The putative functions of the members of the chromatin remodelling families in plant systems: the callout boxes indicate the functions that have been detected mainly by genetic approaches in Arabidopsis as described by Hsieh and Fischer (2005). The table at the bottom indicates the classification of remodellers belonging to the SNF2 superfamily ATPase protein sequences from www.chromdb.org with chromdb i.d. for Arabidopsis, maize and rice on the basis of the domains annotated in the Conserved Domain Database (CDD) www.ncbi.nlm.nih.gov/Structure/cdd/cdd.shtml. The sequences [42 from Arabidopsis, 47 from maize, 42 and 40 from rice (japonica and indica) and 14 from wheat], which were annotated as the SNF2 super family, were used for analysis.

Fig. 3.

Profile of DNA isolated from the soluble chromatin: DNA was extracted from fractionated nucleosomes obtained from chromatin derived from MNase-treated wheat nuclei and analysed on 1 % agarose gel. The lane numbers (25–39) indicate fraction numbers. Lane M: 100-bp DNA ladder.
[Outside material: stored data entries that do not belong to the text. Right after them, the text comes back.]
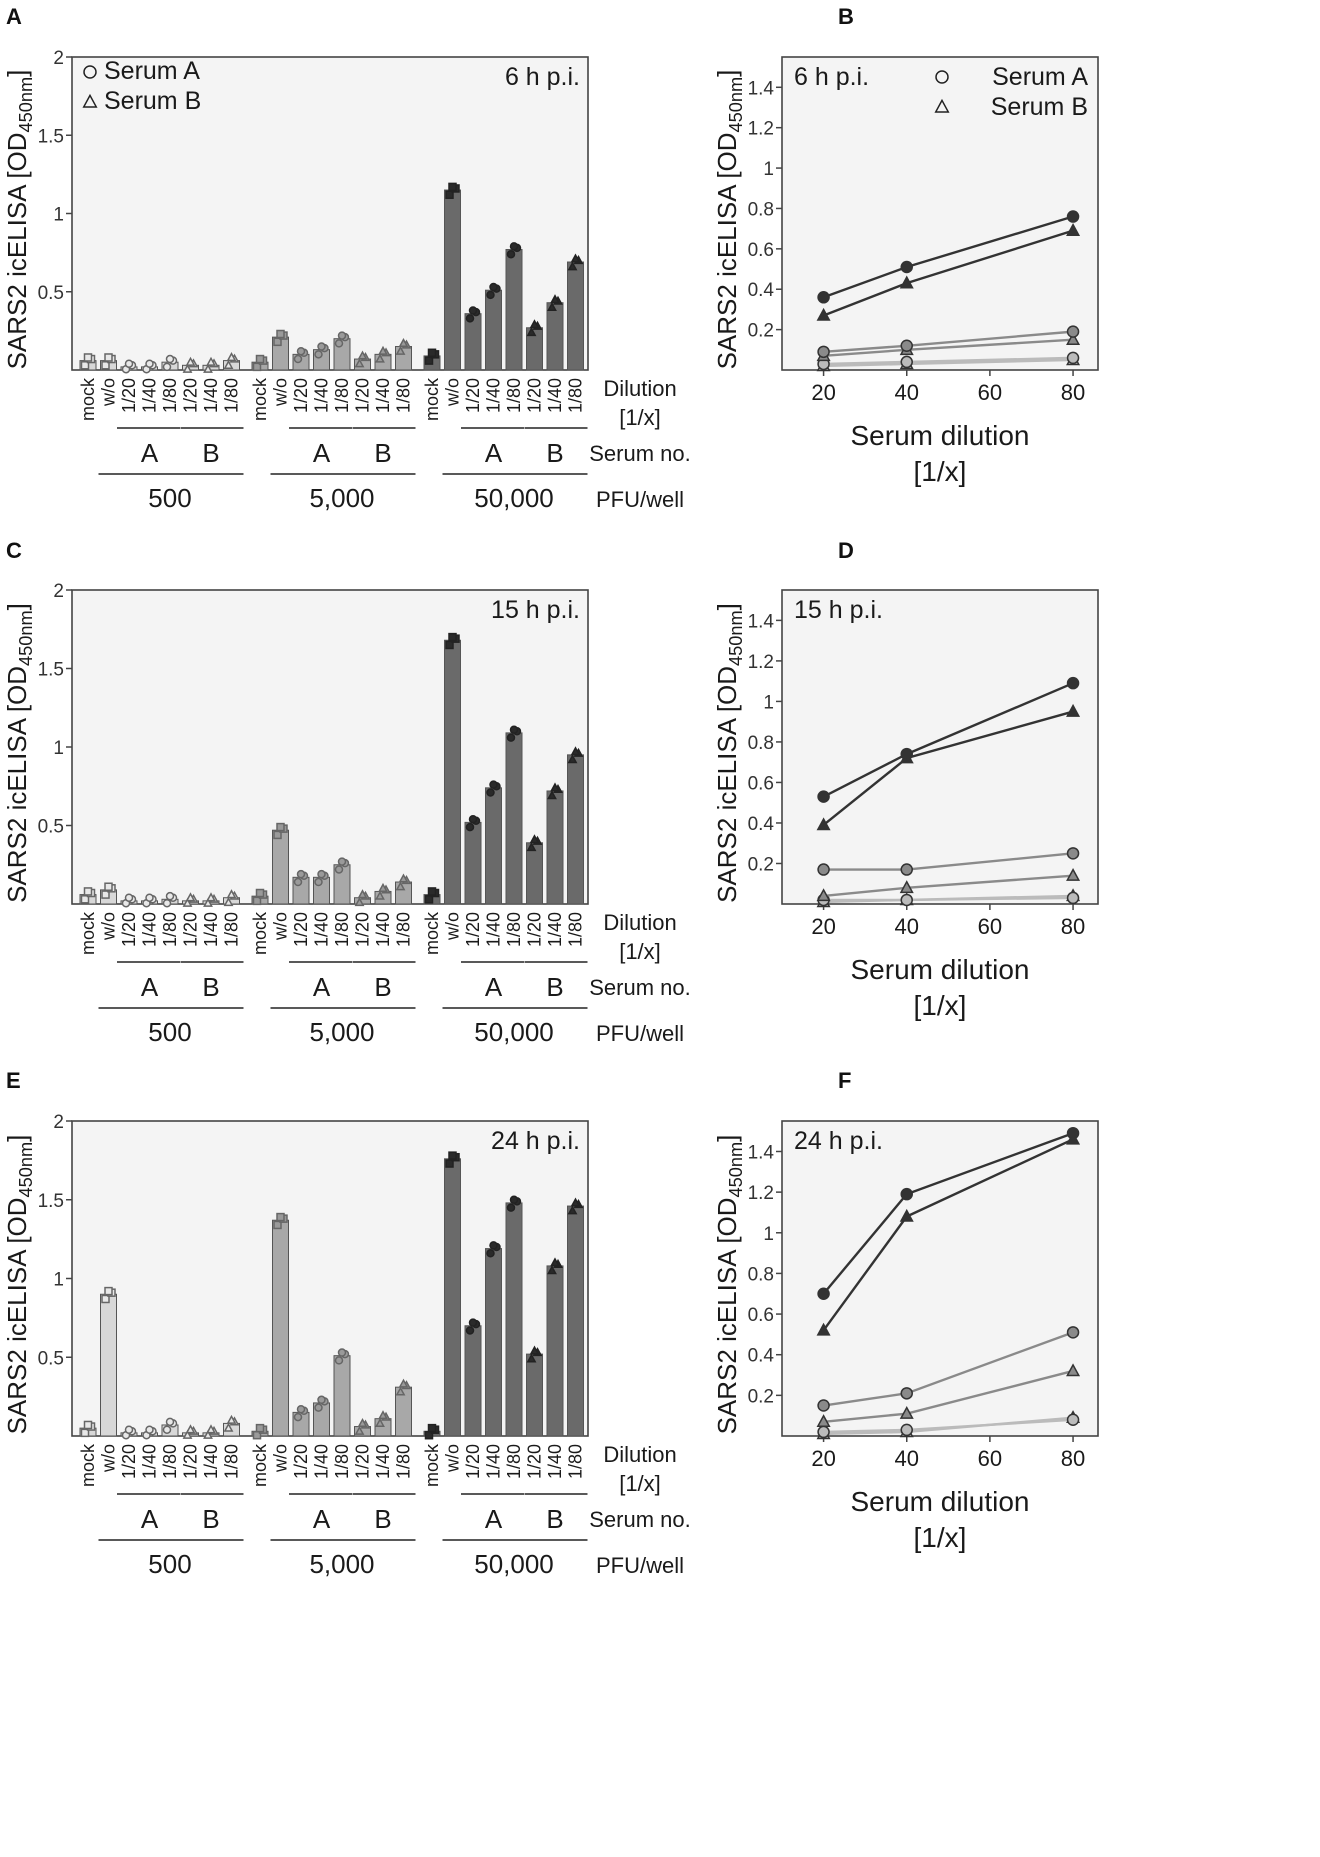 Image resolution: width=1320 pixels, height=1857 pixels. What do you see at coordinates (432, 399) in the screenshot?
I see `x-tick-label: mock` at bounding box center [432, 399].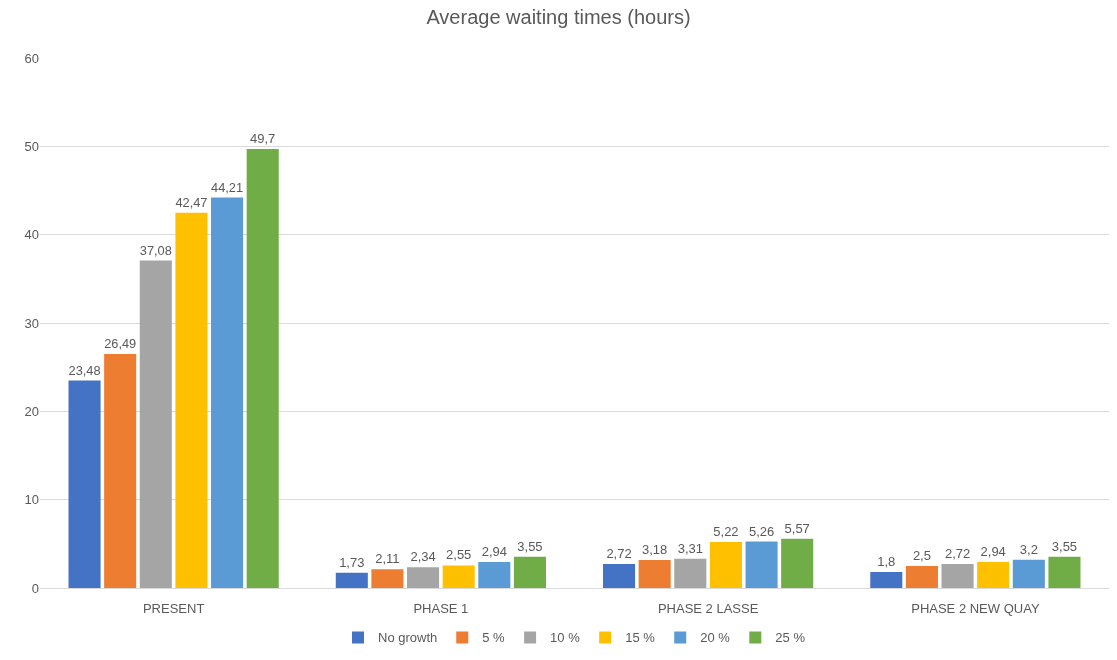 This screenshot has width=1117, height=660. What do you see at coordinates (640, 638) in the screenshot?
I see `legend-label: 15 %` at bounding box center [640, 638].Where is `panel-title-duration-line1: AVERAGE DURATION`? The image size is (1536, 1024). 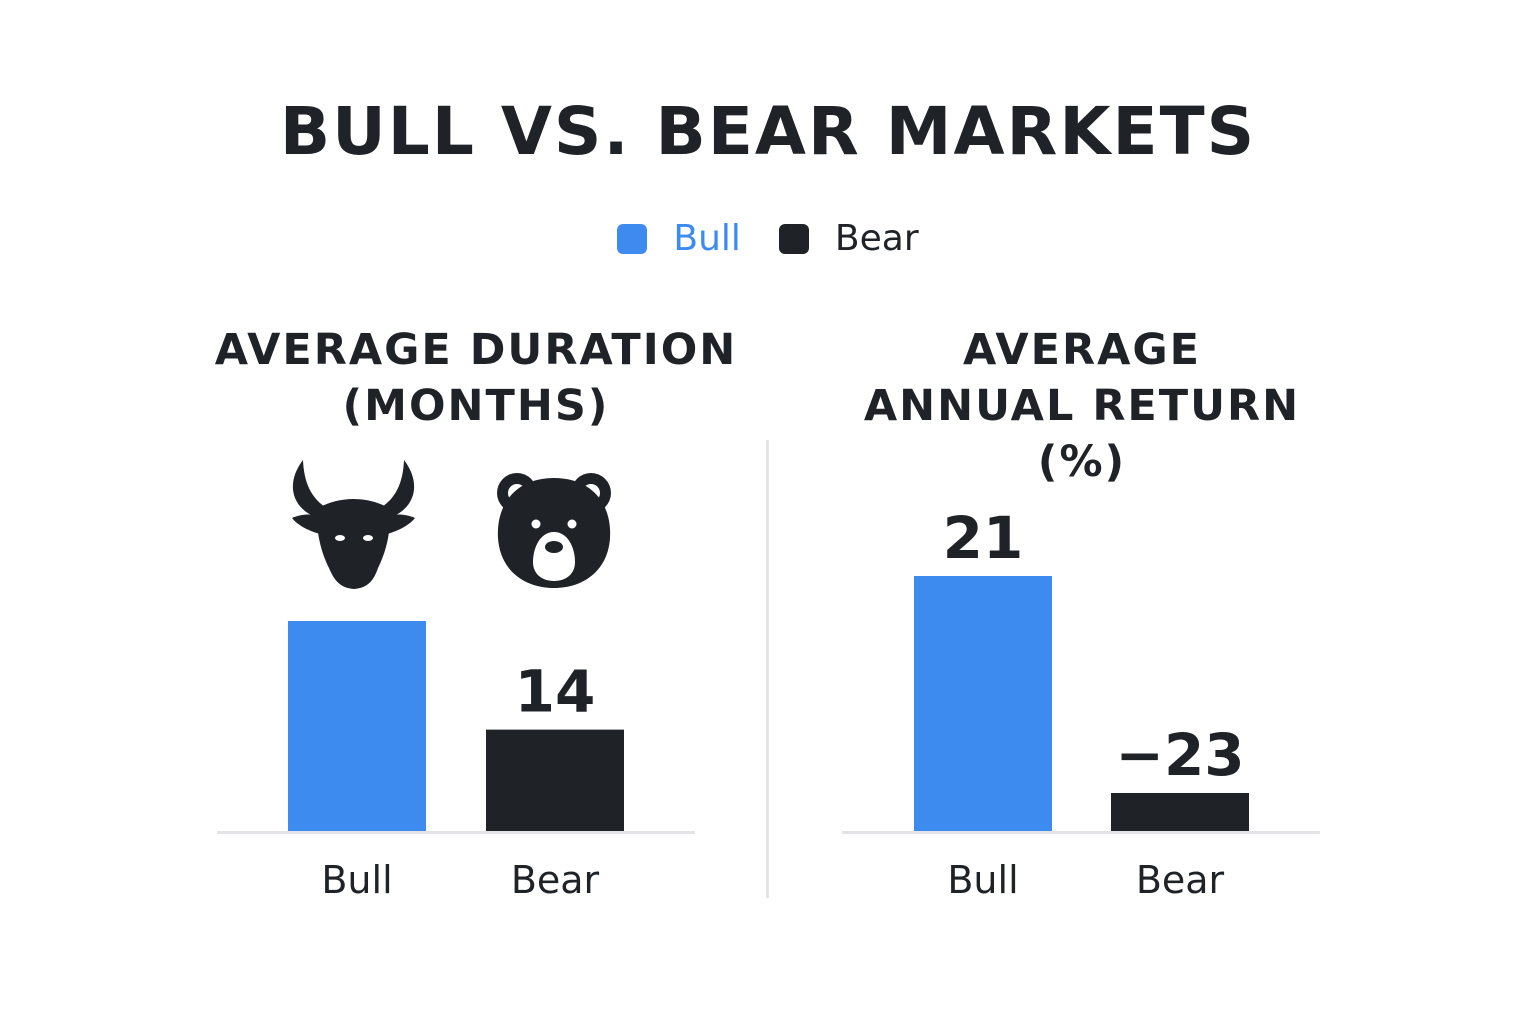 panel-title-duration-line1: AVERAGE DURATION is located at coordinates (476, 350).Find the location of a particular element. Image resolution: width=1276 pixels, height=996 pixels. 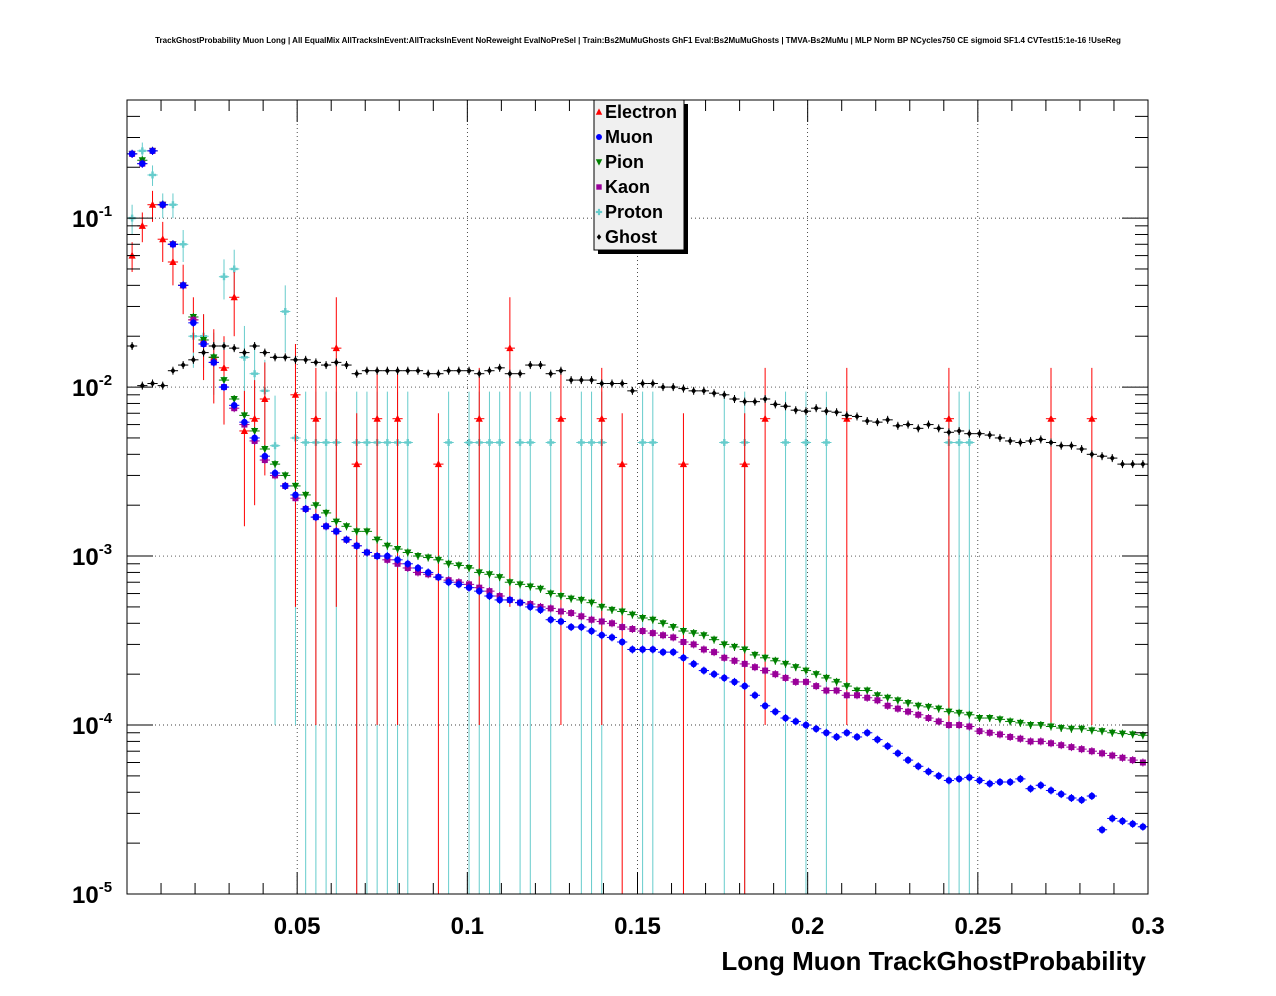

x-tick-label: 0.1 is located at coordinates (468, 926).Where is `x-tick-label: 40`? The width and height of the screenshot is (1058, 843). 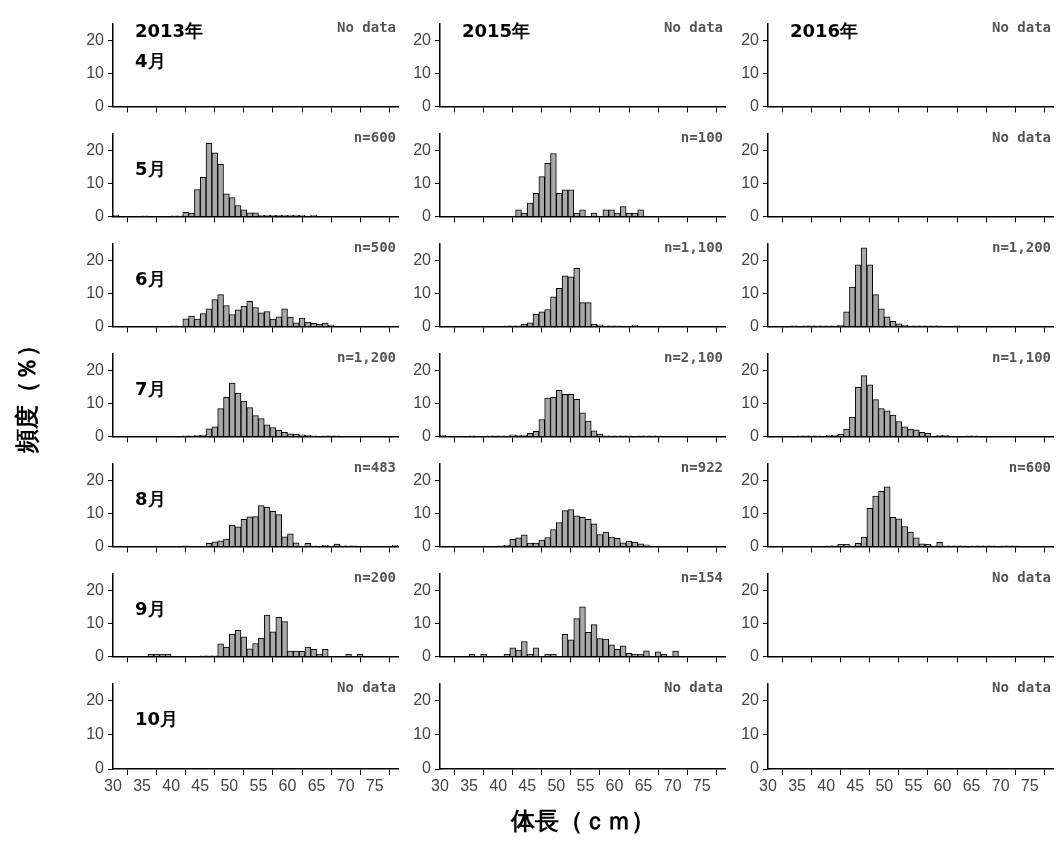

Chromatin from fractions 29 and 30 (boxed) was pooled, concentrated and used as ‘donor chromatin’ for the remodelling assay.

Fig. 4.

Nucleosome reconstitution in vitro: mononucleosomes were assembled in vitro both non-enzymatically and enzymatically as described in the Material and methods. Lane 1, mobility shift of NPS due to binding of histone octamer by the salt jump method. Lane 2, mobility shift of NPS due to ATP-dependent displacement of histone octamer in trans; Lane 3, free NPS.

Fig. 5.

(A) Schematic representation of histone octamer trans-transfer activity: the cartoon shows that the labelled NPS assembles into a mononucleosome in the presence of the chromatin remodeler and ATP, resulting in reduction in its mobility on PAGE. In the absence of ATP and/or remodeller the trans-transfer would not occur and hence there will be no reduction in the mobility of the labelled NPS. (B) Histone octamer trans-transfer activity of the elutes from cellulose phosphate: lane 1, activity eluted with SSB-0·2; lane 2, SSB-0·35; lane 3, SSB-0·5; lane 4, SSB-0·75; lane 5, free NPS.

Fig. 6.

Time course of chromatin remodelling activity: lanes 1–4, 15, 30, 45 and 60 min incubation, respectively, of the assay mixture. Lane 5, free NPS.

Fig. 7.

Chromatin remodelling activity in the presence of ATP and ATP analogues: lane 1, free NPS; lane 2, with ATP; lane 3, without ATP; lane 4, with ATPγS; lane 5, with AMP-PNP; lane 6, with ADP as mentioned at the bottom of each lane.

Fig. 8.

ATPase assay of the chromatin remodelling complex: the x-axis depicts the assay conditions and y-axis shows the concentration of ³²Pi released from hydrolysis of ATP in terms of counts (cpm). Nucl., donor chromatin as oligo-nucleosomal DNA; CRC, chromatin remodelling complexes.